---------- Material to process

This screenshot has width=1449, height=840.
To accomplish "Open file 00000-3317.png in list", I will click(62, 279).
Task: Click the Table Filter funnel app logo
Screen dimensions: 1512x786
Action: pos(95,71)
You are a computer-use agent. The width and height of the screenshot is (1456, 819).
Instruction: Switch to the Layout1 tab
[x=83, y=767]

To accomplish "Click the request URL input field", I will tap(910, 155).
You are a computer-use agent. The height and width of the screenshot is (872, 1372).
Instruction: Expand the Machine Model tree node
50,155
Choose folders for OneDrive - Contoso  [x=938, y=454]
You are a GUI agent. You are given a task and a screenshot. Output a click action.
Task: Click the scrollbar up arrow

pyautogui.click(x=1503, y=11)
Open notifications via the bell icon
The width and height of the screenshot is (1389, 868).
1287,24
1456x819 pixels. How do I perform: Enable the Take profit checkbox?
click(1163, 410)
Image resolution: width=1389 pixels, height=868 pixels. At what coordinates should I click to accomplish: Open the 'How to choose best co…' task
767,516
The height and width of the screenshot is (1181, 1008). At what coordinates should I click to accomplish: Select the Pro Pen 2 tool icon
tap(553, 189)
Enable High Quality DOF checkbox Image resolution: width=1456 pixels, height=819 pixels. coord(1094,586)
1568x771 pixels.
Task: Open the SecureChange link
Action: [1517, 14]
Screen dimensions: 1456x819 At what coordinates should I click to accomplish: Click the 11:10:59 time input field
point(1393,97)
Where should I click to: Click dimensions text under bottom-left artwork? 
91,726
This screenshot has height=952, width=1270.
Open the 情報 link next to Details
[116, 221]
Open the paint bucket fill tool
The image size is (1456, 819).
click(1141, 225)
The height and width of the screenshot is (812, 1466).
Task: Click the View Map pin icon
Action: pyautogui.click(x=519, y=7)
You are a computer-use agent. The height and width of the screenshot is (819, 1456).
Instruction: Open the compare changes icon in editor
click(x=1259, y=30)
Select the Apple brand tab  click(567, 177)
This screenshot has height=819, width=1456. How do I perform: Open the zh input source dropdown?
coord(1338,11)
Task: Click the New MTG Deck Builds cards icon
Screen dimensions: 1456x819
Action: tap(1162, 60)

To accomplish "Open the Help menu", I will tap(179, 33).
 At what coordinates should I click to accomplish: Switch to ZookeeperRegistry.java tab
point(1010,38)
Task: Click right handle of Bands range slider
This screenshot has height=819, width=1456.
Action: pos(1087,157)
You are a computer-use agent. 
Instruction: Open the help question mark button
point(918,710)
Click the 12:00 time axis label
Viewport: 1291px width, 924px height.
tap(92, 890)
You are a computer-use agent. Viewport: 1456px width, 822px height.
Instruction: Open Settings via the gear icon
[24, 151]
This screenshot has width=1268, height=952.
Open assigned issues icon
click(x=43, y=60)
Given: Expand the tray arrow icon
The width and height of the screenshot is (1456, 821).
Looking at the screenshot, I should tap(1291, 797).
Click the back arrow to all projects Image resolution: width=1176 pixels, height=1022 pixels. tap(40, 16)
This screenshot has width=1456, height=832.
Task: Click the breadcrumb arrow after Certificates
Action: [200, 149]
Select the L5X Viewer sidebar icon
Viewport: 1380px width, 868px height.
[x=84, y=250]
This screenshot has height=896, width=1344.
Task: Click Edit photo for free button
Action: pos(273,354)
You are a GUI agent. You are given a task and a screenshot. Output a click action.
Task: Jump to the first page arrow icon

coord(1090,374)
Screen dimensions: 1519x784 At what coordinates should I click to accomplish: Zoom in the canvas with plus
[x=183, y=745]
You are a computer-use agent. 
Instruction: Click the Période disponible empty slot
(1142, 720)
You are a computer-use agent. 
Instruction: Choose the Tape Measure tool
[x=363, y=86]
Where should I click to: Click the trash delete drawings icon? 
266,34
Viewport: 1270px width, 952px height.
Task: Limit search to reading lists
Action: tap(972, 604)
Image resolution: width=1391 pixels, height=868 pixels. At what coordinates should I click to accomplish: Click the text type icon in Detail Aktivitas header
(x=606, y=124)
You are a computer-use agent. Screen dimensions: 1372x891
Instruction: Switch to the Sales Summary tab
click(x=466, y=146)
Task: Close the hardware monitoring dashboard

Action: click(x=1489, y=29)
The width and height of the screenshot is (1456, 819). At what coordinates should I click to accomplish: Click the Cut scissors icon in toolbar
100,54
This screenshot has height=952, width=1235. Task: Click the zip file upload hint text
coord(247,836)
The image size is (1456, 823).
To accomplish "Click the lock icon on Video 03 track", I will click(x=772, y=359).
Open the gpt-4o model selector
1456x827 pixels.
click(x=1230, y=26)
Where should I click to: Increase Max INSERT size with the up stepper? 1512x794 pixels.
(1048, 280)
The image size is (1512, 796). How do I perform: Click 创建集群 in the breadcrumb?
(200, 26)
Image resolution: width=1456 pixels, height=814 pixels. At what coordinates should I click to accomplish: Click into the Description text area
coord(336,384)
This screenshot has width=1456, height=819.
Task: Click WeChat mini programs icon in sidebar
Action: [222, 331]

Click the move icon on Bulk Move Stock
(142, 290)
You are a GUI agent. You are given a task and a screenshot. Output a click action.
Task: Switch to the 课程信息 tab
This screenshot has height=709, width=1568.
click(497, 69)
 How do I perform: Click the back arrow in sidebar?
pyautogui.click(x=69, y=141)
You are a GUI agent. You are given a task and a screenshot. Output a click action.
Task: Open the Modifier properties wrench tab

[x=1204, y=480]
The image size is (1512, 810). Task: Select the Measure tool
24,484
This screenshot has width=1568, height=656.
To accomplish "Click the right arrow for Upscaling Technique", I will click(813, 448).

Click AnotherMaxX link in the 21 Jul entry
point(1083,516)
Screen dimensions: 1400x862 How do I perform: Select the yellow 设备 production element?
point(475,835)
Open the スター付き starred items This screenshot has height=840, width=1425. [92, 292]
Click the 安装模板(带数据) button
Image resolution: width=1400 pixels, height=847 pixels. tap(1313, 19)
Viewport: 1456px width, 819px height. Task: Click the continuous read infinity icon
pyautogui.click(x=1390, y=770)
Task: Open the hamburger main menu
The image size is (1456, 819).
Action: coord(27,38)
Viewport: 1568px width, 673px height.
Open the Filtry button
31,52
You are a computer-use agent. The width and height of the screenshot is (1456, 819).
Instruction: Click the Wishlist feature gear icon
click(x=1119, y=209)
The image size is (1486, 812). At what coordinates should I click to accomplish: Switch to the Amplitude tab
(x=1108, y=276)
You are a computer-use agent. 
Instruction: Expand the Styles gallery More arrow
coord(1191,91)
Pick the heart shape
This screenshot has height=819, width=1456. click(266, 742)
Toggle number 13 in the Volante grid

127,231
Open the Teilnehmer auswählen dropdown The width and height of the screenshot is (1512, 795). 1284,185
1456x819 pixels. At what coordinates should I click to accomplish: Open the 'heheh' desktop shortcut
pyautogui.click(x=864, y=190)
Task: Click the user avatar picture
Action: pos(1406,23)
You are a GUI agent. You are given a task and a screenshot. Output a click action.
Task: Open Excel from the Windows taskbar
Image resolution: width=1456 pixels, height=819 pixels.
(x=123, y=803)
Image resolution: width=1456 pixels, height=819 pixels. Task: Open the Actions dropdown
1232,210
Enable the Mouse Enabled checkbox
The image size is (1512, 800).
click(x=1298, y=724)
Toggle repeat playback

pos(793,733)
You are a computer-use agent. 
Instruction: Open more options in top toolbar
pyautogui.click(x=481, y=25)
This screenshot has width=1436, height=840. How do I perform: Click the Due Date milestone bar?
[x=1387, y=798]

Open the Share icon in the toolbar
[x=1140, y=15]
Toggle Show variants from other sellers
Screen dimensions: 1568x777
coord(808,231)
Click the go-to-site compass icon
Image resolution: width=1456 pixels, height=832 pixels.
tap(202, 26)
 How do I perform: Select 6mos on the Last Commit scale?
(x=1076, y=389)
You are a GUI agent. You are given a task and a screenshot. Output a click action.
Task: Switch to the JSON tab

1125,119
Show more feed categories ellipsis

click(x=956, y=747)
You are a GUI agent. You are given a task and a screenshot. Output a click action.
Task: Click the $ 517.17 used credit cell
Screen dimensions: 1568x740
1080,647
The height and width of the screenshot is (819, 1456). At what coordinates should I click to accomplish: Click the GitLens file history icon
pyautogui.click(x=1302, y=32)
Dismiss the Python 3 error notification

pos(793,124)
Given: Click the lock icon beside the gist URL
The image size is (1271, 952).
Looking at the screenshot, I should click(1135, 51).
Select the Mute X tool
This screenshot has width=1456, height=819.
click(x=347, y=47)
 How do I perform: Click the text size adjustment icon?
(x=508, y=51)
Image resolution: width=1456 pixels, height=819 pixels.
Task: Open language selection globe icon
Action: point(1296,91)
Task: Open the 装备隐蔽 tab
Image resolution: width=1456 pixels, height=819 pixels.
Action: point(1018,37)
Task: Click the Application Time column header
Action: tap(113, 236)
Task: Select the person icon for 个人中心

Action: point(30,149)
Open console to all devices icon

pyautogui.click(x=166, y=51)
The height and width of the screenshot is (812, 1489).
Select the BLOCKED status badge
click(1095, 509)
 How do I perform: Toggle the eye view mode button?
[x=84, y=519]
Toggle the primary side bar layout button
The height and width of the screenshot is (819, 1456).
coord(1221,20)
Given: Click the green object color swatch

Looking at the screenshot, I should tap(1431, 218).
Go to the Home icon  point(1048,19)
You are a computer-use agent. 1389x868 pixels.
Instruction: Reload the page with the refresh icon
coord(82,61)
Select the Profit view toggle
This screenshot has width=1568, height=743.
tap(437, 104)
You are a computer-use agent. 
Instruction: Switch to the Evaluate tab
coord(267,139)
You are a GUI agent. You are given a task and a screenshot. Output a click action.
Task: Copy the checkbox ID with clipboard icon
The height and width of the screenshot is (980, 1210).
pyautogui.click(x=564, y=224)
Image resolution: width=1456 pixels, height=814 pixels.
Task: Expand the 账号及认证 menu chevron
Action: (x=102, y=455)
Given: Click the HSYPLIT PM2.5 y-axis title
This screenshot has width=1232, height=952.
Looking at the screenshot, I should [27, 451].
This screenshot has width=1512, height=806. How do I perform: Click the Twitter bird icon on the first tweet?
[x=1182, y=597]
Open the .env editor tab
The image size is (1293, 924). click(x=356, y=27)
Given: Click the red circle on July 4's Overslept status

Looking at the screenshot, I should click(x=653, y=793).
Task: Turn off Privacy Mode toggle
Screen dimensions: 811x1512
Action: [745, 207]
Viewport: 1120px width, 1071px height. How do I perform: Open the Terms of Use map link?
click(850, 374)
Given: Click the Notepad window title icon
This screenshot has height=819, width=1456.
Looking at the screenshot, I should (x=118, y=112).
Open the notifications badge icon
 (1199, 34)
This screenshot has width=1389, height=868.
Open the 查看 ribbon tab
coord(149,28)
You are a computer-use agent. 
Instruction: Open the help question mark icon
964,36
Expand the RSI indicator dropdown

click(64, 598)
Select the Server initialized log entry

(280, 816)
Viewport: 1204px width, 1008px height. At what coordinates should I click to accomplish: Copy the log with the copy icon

--------------------

### What the task asks:
Out of the data above, give again only the lines starting at the one holding "The width and height of the screenshot is (1456, 821)." and ending at the one holding "Select the L5X Viewer sidebar icon", unchanged.

### Completed task:
The width and height of the screenshot is (1456, 821).
Looking at the screenshot, I should tap(1291, 797).
Click the back arrow to all projects Image resolution: width=1176 pixels, height=1022 pixels. tap(40, 16)
This screenshot has width=1456, height=832.
Task: Click the breadcrumb arrow after Certificates
Action: [200, 149]
Select the L5X Viewer sidebar icon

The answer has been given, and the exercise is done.